Vers deux heures, les troupes commencèrent leur mouvement. Le général Magnan avait l’ordre d’enlever les barricades, mais aussi « de frapper ferme du côté des boulevards » sur les gants jaunes. Devant le Gymnase, puis rue Saint-Denis, les barricades furent enlevées. Les républicains subirent des pertes cruelles ; les uns furent tués en combattant ; les autres furent pris, et quelques-uns, on peut le croire, fusillés sur le champ. Tous les quartiers barricadés furent cernés, méthodiquement envahis par la troupe.

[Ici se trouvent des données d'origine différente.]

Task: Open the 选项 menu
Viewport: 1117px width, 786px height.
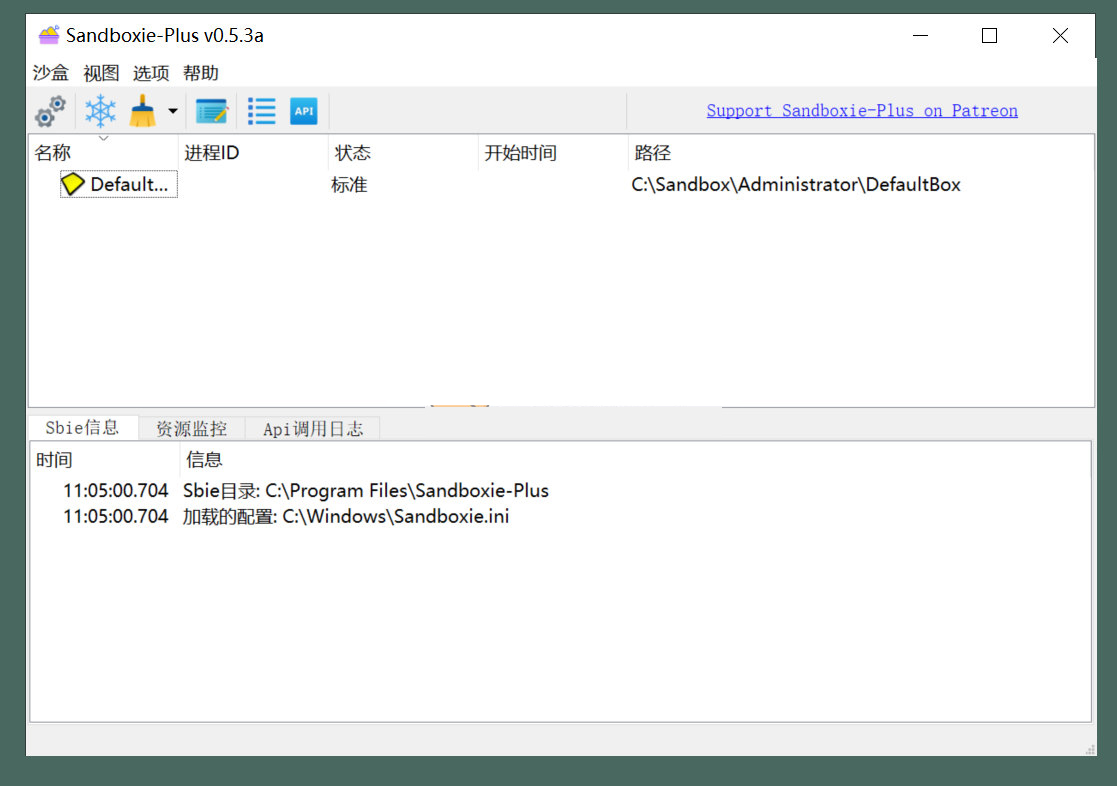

Cependant, vers trois heures, la fusillade balaya les boulevards. Pour quelle cause ? Contre quels ennemis ? L’histoire ne l’a point clairement établi : les historiens bonapartistes ont été sobres de détails ; les autres, plus tard, ont eu du mal à rétablir la vérité. On a su depuis (c’est le Dr Véron qui l’a écrit dans ses Mémoires d’un bourgeois de Paris, VI, 208-209) que M, de Morny télégraphia au général Magnan : « Je vais faire fermer les clubs des boulevards. Frappez ferme de ce côté ». Ces faits sont les suivants, tels du moins que des observateurs impartiaux ont permis de les rétablir.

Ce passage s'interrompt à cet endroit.